The DMUs that are located neither on the CRS nor the VRS frontier may have simultaneous scale and management problems. See, for example, DMU D in Figure 2. Decision-makers should introduce initiatives to reduce managerial inefficiencies (i.e. increase output with the same input or reduce input for the same output) in order to move towards a VRS efficiency state, which corresponds to D_VRS-I or D_VRS-O on the VRS frontier.

Furthermore, DMU D should make scale adjustments to eliminate the scale problems and become CRS efficient, thus moving from point D_VRS-I (or D_VRS-O) to point D_CRS-I (or D_CRS-O) on the CRS frontier.

Therefore, a DMU can be inefficient under the CRS and VRS assumptions.

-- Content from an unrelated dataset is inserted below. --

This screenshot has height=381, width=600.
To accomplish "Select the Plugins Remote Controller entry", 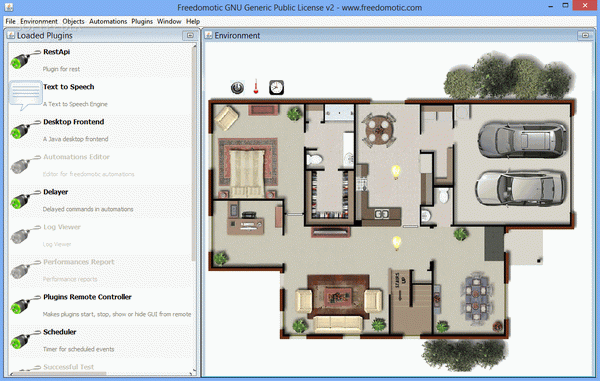I will coord(100,305).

CRS inefficiency is called total inefficiency and can be divided into VRS inefficiency (i.e. pure inefficiency) and scale inefficiency. These concepts can be expressed graphically using the three ratios, bounded by zero and one, according to the model's orientation (see Table 3):

4. Empirical application

4.1 Data

The tandem + DEA method was used in the context of an Italian kitchen furniture producer (the company hereafter) that was the market leader in terms of sales and turnover volumes.

As part of its strategy, the company was promoting a large-scale opening of new stores all over the country. In our analysis, all stores opened within the last 12 months (by June 2022) were considered, amounting to 541 stores in total. It is worth noting that although the stores were all owned by private retailers, the company contributed to their management through a commercial affiliation formula. More specifically, the company covered all costs related to store setup, while retailers committed to selling exclusively the kitchen furniture produced by the company, which is offered under two brands (Brand 1 and Brand 2) that are positioned in different market segments.

In recent years, the company has invested a remarkable amount of money in supporting the opening of new stores; consequently, controlling store productivity over time was essential in evaluating the company's investment returns.

The company's managers used to measure store productivity by considering two input variables and two output variables. The input variables were the average number of kitchen models presented in the store and the total costs of the store setup, while sales expressed both in terms of volume and turnover were included as outputs.

A general threshold of minimum expected productivity was defined as a benchmark for evaluating each store. However, the results of the initial analysis revealed remarkable differences in store performance that could not be simply attributed to management inefficiencies or inadequate scale. Consequently, the company managers realized the importance of refining the analysis by grouping the stores according to similar internal characteristics and operating environments before making judgements on the performance of individual stores.

To this end, three variables representing the stores' structural characteristics were considered, together with 13 variables representing the socio-demographic characteristics of a store's catchment area.

The catchment area for each store was defined by using a 30-min drive-time isochrone, which the management considered to represent the maximum distance that a potential customer (a prospect hereafter) would be willing to cover to reach a kitchen store.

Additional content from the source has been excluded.